Data lines:
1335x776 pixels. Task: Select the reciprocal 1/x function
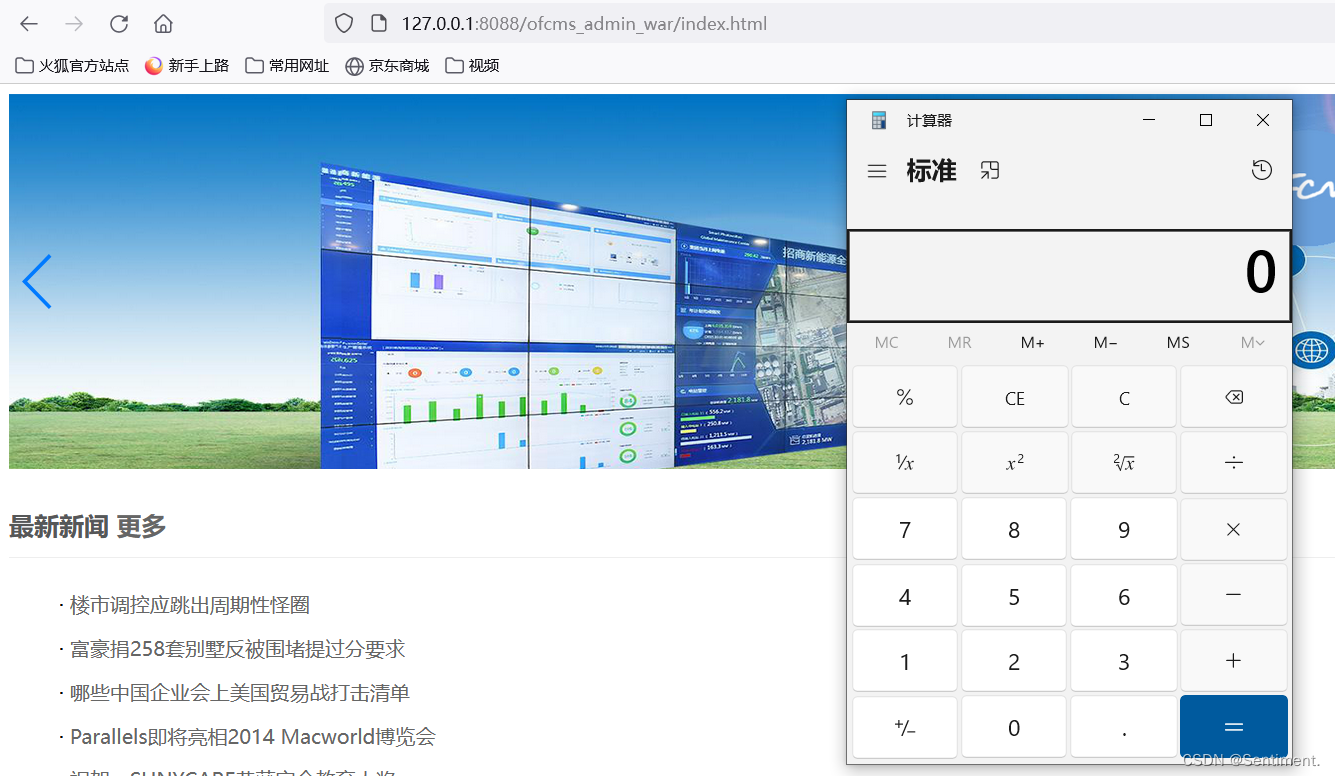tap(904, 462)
==
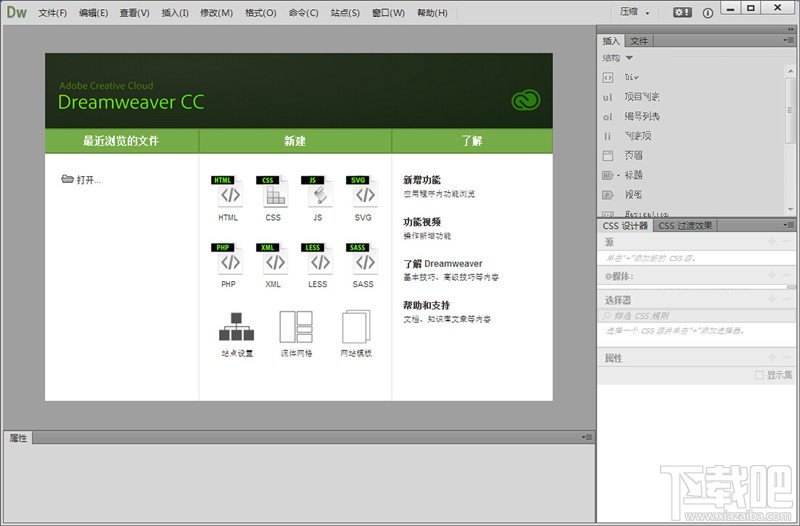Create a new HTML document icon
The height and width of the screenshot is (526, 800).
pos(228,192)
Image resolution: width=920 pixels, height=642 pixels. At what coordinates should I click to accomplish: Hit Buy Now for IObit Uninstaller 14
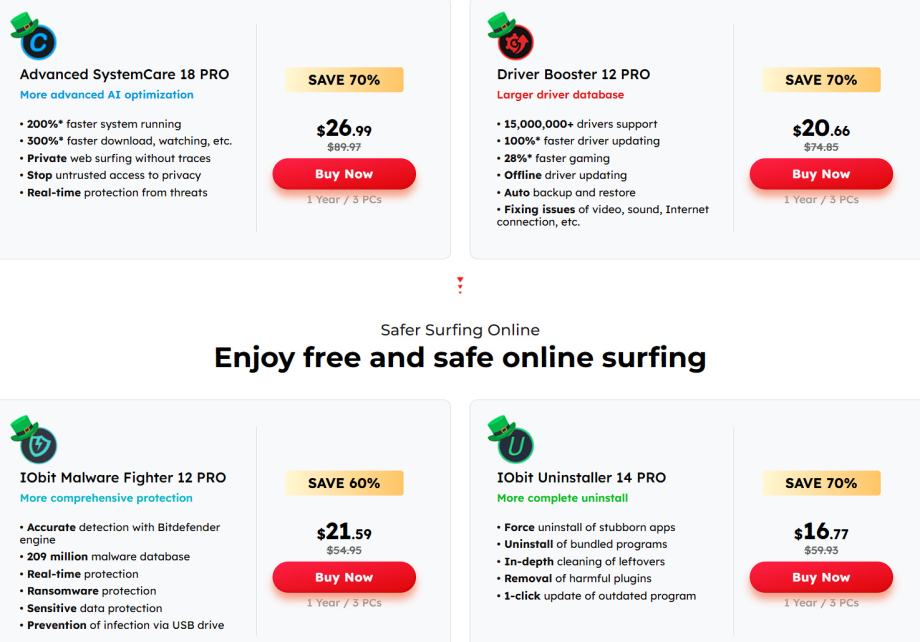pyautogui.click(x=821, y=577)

Task statement: Set down the lines from the one containing "1335x776 pixels. Task: Select" through the one containing "tap(904, 462)", both included, word for word. Omit the pictures.

Exercise response:
1335x776 pixels. Task: Select the reciprocal 1/x function
tap(904, 462)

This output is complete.